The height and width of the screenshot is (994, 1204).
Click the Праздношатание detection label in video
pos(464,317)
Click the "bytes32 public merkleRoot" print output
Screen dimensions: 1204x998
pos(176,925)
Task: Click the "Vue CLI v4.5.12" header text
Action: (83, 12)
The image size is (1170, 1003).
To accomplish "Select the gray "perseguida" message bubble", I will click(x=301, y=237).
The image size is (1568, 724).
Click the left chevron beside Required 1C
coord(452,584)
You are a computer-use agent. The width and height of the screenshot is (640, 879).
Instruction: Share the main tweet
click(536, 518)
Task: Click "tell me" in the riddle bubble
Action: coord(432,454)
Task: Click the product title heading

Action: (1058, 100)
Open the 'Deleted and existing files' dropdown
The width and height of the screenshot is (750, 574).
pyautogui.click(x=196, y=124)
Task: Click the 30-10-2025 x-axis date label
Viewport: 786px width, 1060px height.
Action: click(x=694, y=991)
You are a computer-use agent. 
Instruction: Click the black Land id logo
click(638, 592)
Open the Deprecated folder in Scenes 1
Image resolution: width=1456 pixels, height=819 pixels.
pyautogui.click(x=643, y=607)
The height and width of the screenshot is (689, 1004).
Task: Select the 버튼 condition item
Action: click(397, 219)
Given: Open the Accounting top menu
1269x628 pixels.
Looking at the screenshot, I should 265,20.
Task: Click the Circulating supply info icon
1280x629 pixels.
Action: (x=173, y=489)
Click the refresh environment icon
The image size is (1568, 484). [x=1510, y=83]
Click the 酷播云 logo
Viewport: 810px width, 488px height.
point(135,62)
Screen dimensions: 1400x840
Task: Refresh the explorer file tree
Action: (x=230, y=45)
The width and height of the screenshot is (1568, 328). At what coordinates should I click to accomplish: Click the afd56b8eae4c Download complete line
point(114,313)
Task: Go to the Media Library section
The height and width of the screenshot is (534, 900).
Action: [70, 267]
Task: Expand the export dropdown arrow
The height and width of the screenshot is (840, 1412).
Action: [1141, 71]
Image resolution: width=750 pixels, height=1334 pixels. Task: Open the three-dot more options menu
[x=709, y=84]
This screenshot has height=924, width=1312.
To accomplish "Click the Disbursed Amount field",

• • • •

● **A TAREFA**: Reescreva todos os registros acima como uma lista JSON de strings, uma para cada linha, omitindo as linhas em branco.

● **RESULTADO DA TAREFA**:
[
  "The height and width of the screenshot is (994, 1204).",
  "Click the Праздношатание detection label in video",
  "pos(464,317)",
  "Click the \"bytes32 public merkleRoot\" print output",
  "Screen dimensions: 1204x998",
  "pos(176,925)",
  "Task: Click the \"Vue CLI v4.5.12\" header text",
  "Action: (83, 12)",
  "The image size is (1170, 1003).",
  "To accomplish \"Select the gray \"perseguida\" message bubble\", I will click(x=301, y=237).",
  "The image size is (1568, 724).",
  "Click the left chevron beside Required 1C",
  "coord(452,584)",
  "You are a computer-use agent. The width and height of the screenshot is (640, 879).",
  "Instruction: Share the main tweet",
  "click(536, 518)",
  "Task: Click \"tell me\" in the riddle bubble",
  "Action: coord(432,454)",
  "Task: Click the product title heading",
  "Action: (1058, 100)",
  "Open the 'Deleted and existing files' dropdown",
  "The width and height of the screenshot is (750, 574).",
  "pyautogui.click(x=196, y=124)",
  "Task: Click the 30-10-2025 x-axis date label",
  "Viewport: 786px width, 1060px height.",
  "Action: click(x=694, y=991)",
  "You are a computer-use agent. ",
  "Instruction: Click the black Land id logo",
  "click(638, 592)",
  "Open the Deprecated folder in Scenes 1",
  "Image resolution: width=1456 pixels, height=819 pixels.",
  "pyautogui.click(x=643, y=607)",
  "The height and width of the screenshot is (689, 1004).",
  "Task: Select the 버튼 condition item",
  "Action: click(397, 219)",
  "Given: Open the Accounting top menu",
  "1269x628 pixels.",
  "Looking at the screenshot, I should 265,20.",
  "Task: Click the Circulating supply info icon",
  "1280x629 pixels.",
  "Action: (x=173, y=489)",
  "Click the refresh environment icon",
  "The image size is (1568, 484). [x=1510, y=83]",
  "Click the 酷播云 logo",
  "Viewport: 810px width, 488px height.",
  "point(135,62)",
  "Screen dimensions: 1400x840",
  "Task: Refresh the explorer file tree",
  "Action: (x=230, y=45)",
  "The width and height of the screenshot is (1568, 328). At what coordinates should I click to accomplish: Click the afd56b8eae4c Download complete line",
  "point(114,313)",
  "Task: Go to the Media Library section",
  "The height and width of the screenshot is (534, 900).",
  "Action: [70, 267]",
  "Task: Expand the export dropdown arrow",
  "The height and width of the screenshot is (840, 1412).",
  "Action: [1141, 71]",
  "Image resolution: width=750 pixels, height=1334 pixels. Task: Open the three-dot more options menu",
  "[x=709, y=84]",
  "This screenshot has height=924, width=1312.",
  "To accomplish \"Click the Disbursed Amount field\","
]